There were two premieres of contemporary music theater over the weekend at the Augsburg State Theater: the moving, intimate monoopera “The Diary of Anne Frank” by Grigori Frid on the Brechtbühne in a production by Nora Bussenius with Olena Sloia; the next day the European premiere of the opera “Angel’s Bone” by the American/Chinese composer Du Yun on the main stage in Martini Park. It premiered in New York in 2016, won the Pulitzer Prize and has already been released on CD.

Whether madrigal choirs of angels sung by black-robed men and women, trombones of the Last Judgment, hasty speeches over electronic waves, lonely violin or clarinet solos, even downright punk rock: the 45-year-old composer is not afraid to adopt many idioms to put the events in the right musical light, which the Augsburg Philharmonic under Ivan Demidov vividly illuminate.

About the plot: a quarreling couple finds angels that have fallen from heaven. But instead of helping them and healing their bruised, bruised, bloody wings, the woman (Luise von Garnier) forces her husband (Wiard Witholt) to pluck the remaining feathers from the female and male angels and cut off their wings. From then on, the two beings who give divine blessings are praised and sold in their community and on TV, “Girl Angel” (very intense and touching: Alma Naidu as a guest) hardly escapes being raped and “Boy Angel” (Claudio Zazzaro copes with it high tenor tessitura is amazing and plays his despair brilliantly) is brutally coerced again and again.

In the end, Mr. XE, conscious of his guilt, torments himself to death with one of the angel feathers which he kept in a large trunk and which he intended to give back to the angels; the two angels manage to escape and Mrs. XE, the Lady Macbeth in this story, laments on a television talk show that she didn’t want to be famous after all.

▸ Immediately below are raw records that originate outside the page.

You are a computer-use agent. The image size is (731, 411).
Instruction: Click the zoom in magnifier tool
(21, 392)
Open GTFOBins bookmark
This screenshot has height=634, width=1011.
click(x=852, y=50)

Antje Schupp (director), Christopher Ruder (stage) and Mona Hapke (costumes) have put together a gripping production in the original English: on stage, thanks to the characteristic outlines, you can imagine a winged altar or organ case, and in fact you can see more and more of the mighty Isenheim altar, sometimes the crucifixion, sometimes the incarnation of God, i.e. the crib. Once the angels have been desecrated, only the skeleton and fluorescent tubes remain on the revolving stage (stage: Christopher Rufer).

But that’s where it all really starts: The two angels, on whose backs there are gaping bloody wounds where their wings once grew, become objects of desire that can be bought. The evening always becomes musically strong when it accompanies the events particularly hard or, conversely, the focus is on the very soft tones, for example when the archangel (a fine countertenor: Constantin Zimmermann) and a twelve-part “vocal circle” and/or the opera choir of the Staatstheaters Augsburg represent the diverse, supernatural or very real earthly collectives.